§ **AIM**
Starting at the line that contains "Expand the search options dropdown arrow" and continuing through the last of the items, rewrite those lines with "search options" changed to "filter options" and everything else kept the same. Leave the pictures out of your answer.

## START ENTRIES PROVIDED

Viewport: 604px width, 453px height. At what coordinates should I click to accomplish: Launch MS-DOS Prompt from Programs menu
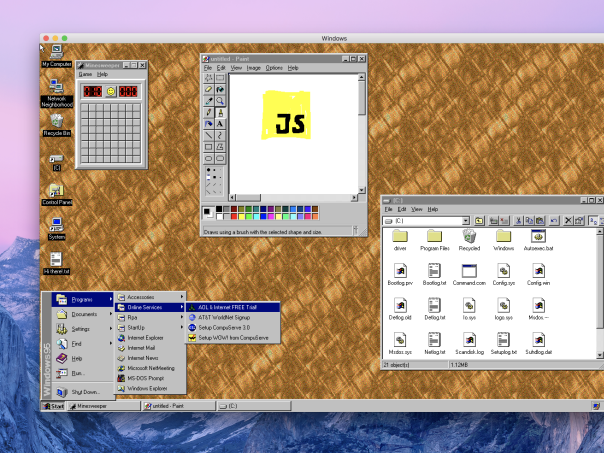point(148,378)
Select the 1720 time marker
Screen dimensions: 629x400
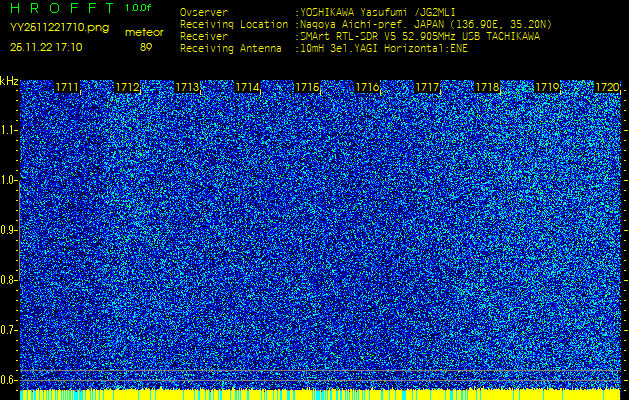pyautogui.click(x=607, y=87)
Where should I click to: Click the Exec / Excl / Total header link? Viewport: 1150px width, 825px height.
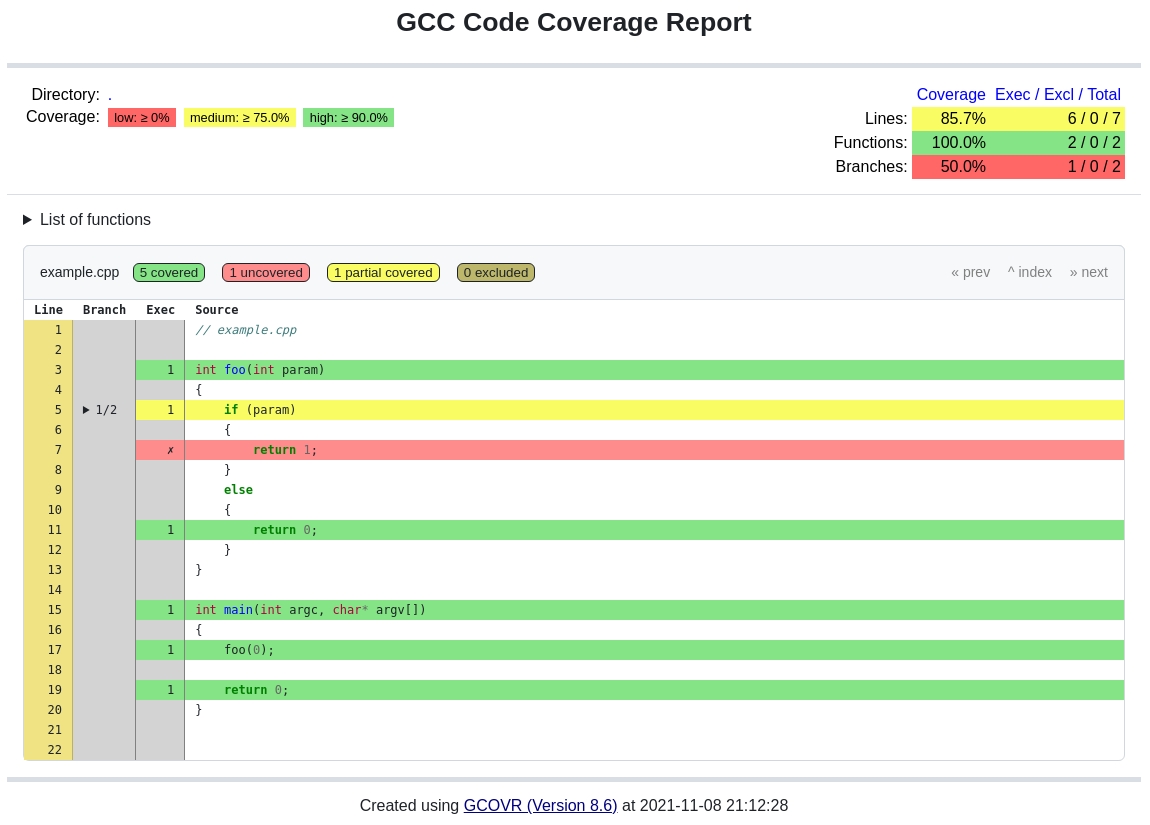[x=1057, y=94]
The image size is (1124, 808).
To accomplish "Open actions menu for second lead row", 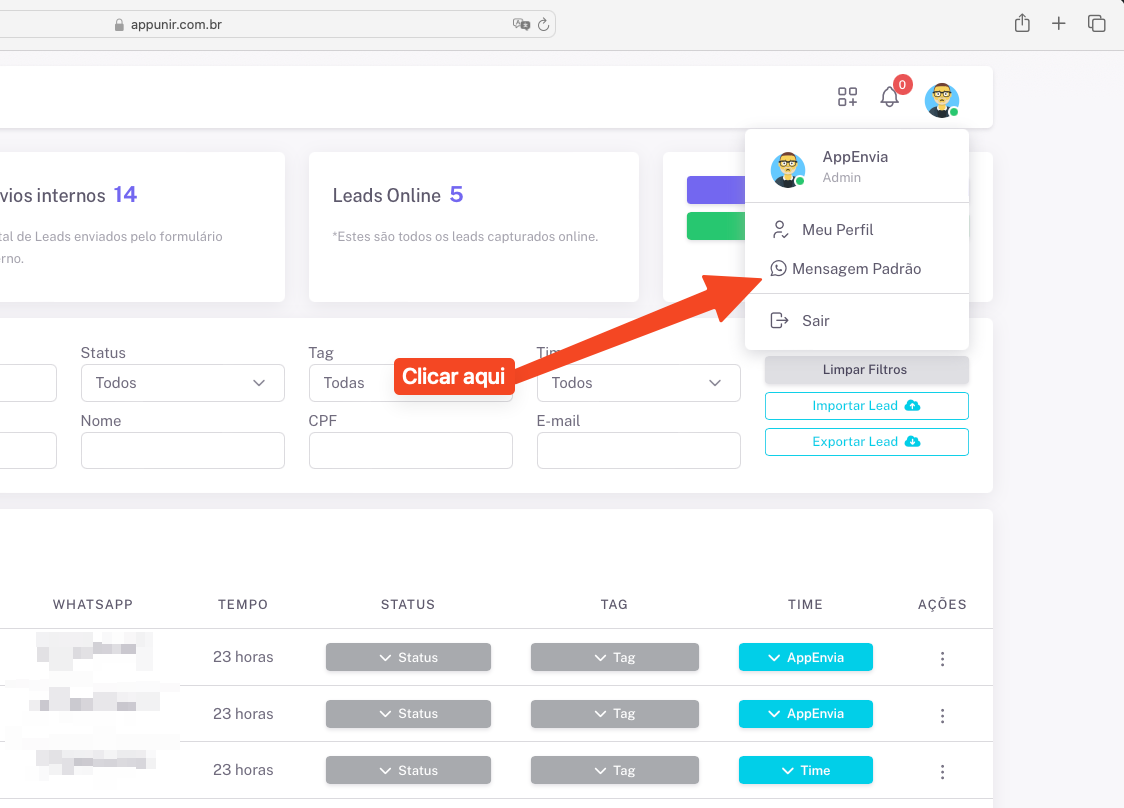I will point(942,715).
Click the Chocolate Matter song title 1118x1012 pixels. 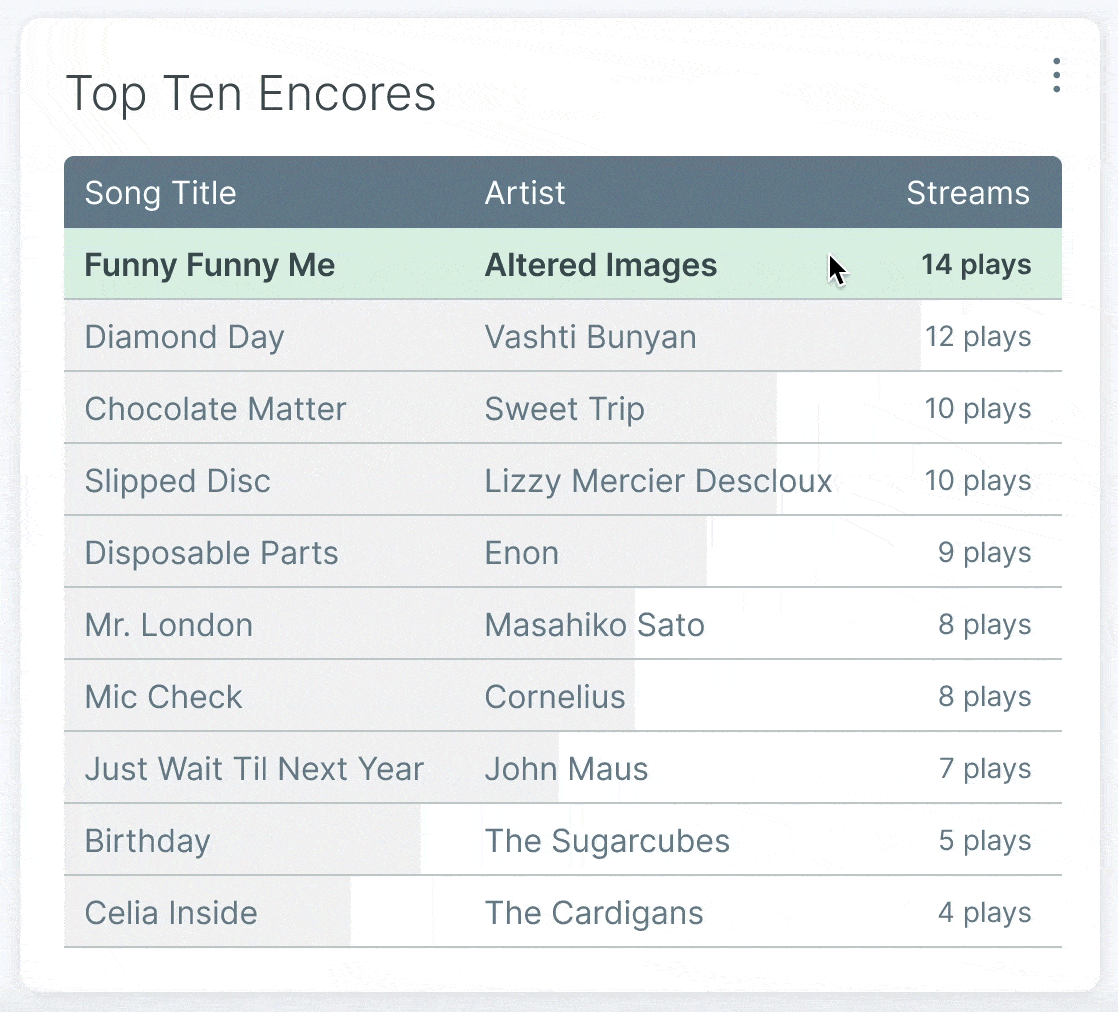[x=215, y=409]
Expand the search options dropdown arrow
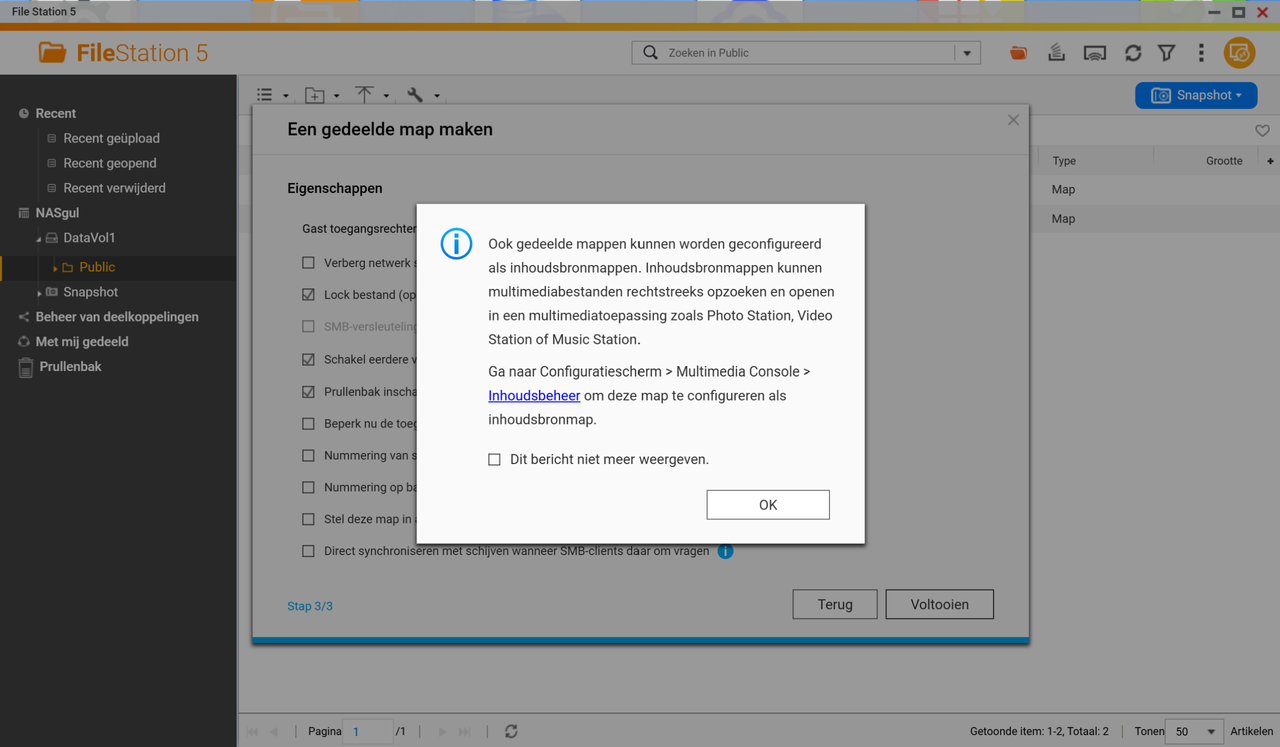 (x=967, y=53)
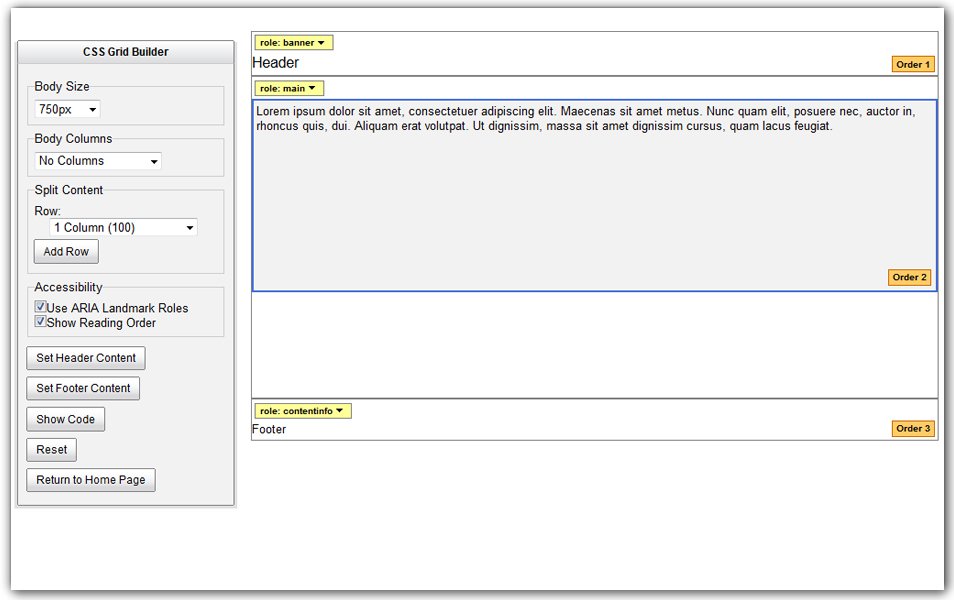Click the Footer text region
Screen dimensions: 954x600
[269, 430]

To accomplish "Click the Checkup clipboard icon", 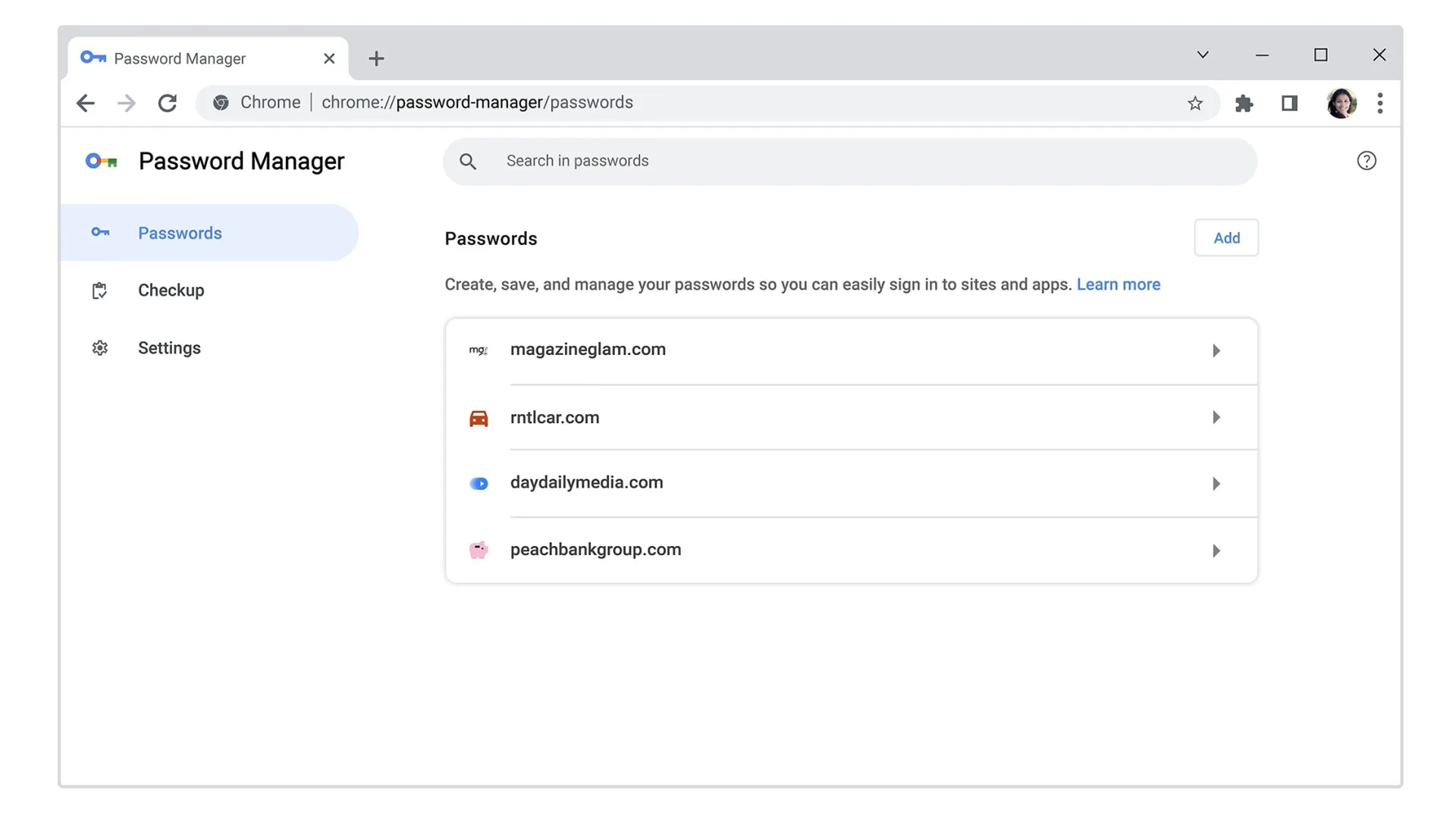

## END ENTRIES PROVIDED

§ **EXERCISE SOLUTION**
Expand the filter options dropdown arrow
 (x=967, y=53)
Click the Footer text region
Screen dimensions: 954x600
[269, 430]

To accomplish "Click the Checkup clipboard icon", 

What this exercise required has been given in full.